Now college graduates are realizing they may have mortgaged their  future to pay for their educations as interest piles on to the  initial loan. A   brief based on the Federal Reserve Board’s Survey of Consumer  Finances and other sources, shows that, over a lifetime of  employment and saving, $53,000 in education debt leads to a  wealth loss of nearly $208,000.

Nida Degesys, who graduated in 2013 from Northeast Ohio Medical  University with about $180,000 in loans, told the Associated  Press, “There were times where this would make me stay up at  night.” With interest, Degesys now owes a total of $220,000.  “The principal alone is a problem, but the interest is  staggering.

But these same graduates also have a much higher earning  potential than those who don’t receive a Bachelor’s degree.  According to the   Pew Research Center, millennials aged 25-32 with a four-year  degree earn an average of $45,500 a year, compared with $30,000  for those with an associate’s degree or some college and $28,000  for someone with only a high school education. They also have a  lower unemployment rate: 3.8 percent versus 8.1 percent or 12.2  percent, respectively.

That higher earning potential doesn’t help them down the line,  though. Gregory Zbylut pays $1,300 a month towards his $160,000  in law school loans. He graduated from Loyola University in  Chicago in 2005. He estimates he could have saved $150,000 to  $200,000 if that monthly payment had gone into a 401(k)  retirement account instead. He’s been turned down twice for a  mortgage, he told AP, and he’s been unable to marry his fiancé  between his debts and her son. “I have more education and  more degrees than my father, as does she than her parents, and  yet our parents are better off than we are. What’s wrong with  this picture?” he said.

The government is stuck between a rock and a hard place when it  comes to fixing the student debt crisis. The federal government  funded 43 percent of student loans in the 2012-2013 academic  year, The College Board said. Borrowers are locked into a 6.8  percent interest rate for student loans, while the average  interest rate for a 30-year, fixed-rate mortgage is much lower at  4.5 percent. The Congressional Budget Office estimates the “break  even” interest rate for the student loan program would be around  2.5 percent. The   CBO also projects the government will earn $184 billion off  student loans over the next ten years. But that profit comes on  the backs of the government’s constituents, and student loans  (unlike all other types of loans) don’t go away in bankruptcy or  after death.

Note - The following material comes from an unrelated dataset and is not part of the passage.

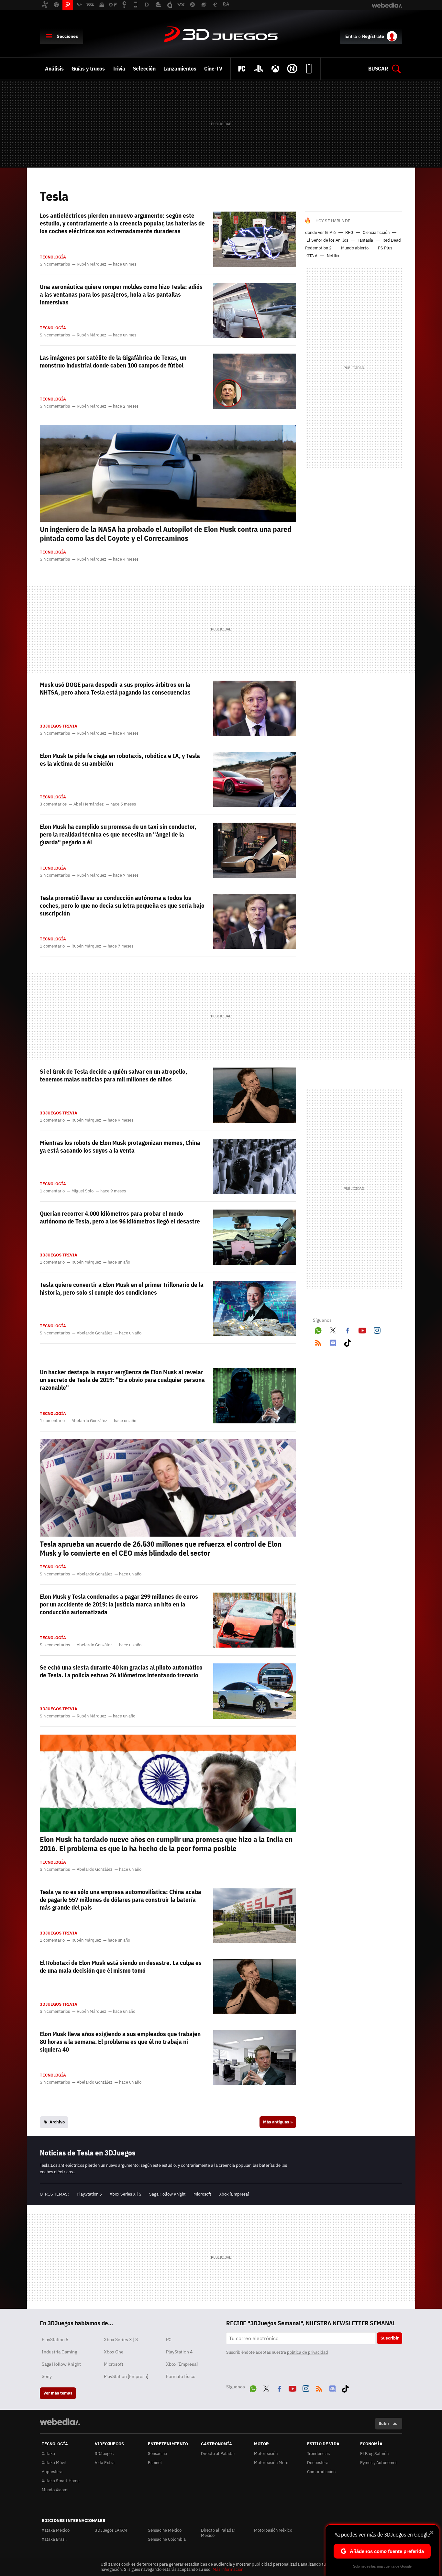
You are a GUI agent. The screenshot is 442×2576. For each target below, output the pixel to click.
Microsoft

Sen. Elizabeth Warren (D-Mass.) is leading the charge to change  the way the federal government loans money to students.   I’d like us to go a long way toward letting people  deal with student loans the same way they deal with home  mortgages and medical debts,” she told the   Huffington Post in September. Warren plans to introduce  legislation that would allow borrowers to refinance their debts  the way that homeowners and businesses can already refinance.

This exploding debt is also dragging down our economy. With  monthly loan bills that can easily exceed a mortgage payment,  it’s no surprise that homeownership among thirty-year olds has  declined steeply. And last spring, the Federal Reserve raised  concerns that rising student debt may threaten our overall  economic growth,” Warren wrote in   prepared remarks for a speech on the Senate floor. Warren’s  plan would also focus on bringing down the costs of higher  education. She would pay for the lost revenue by enacting the  so-called “Buffett  Rule” to close tax loopholes on millionaires.

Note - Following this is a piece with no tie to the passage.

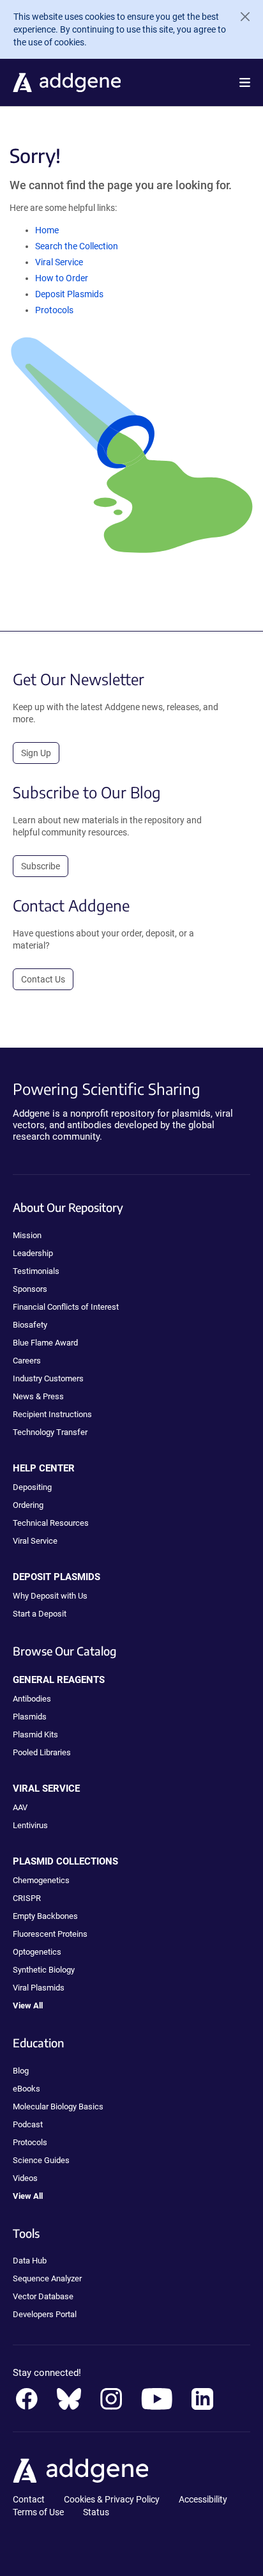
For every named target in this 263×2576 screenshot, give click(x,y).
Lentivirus (30, 1825)
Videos (25, 2178)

On Thursday, at a Senate Health, Education, Labor and Pensions  (HELP) Committee hearing, Sen. Tom Harkin (D-Iowa) proposed  limiting the amount of money graduate students can borrow and  reducing the loan amounts for certain categories of undergraduate  students. Before 2006, graduate students could only borrow up to  $138,500 total in federal loans and also had an annual cap on the  amount they could borrow.

Congress lowered the interest rate on some student loans to 3.86  percent for the 2012-2013 academic school year, but that only  affects current borrowers who receive the federal unsubsidized  loans.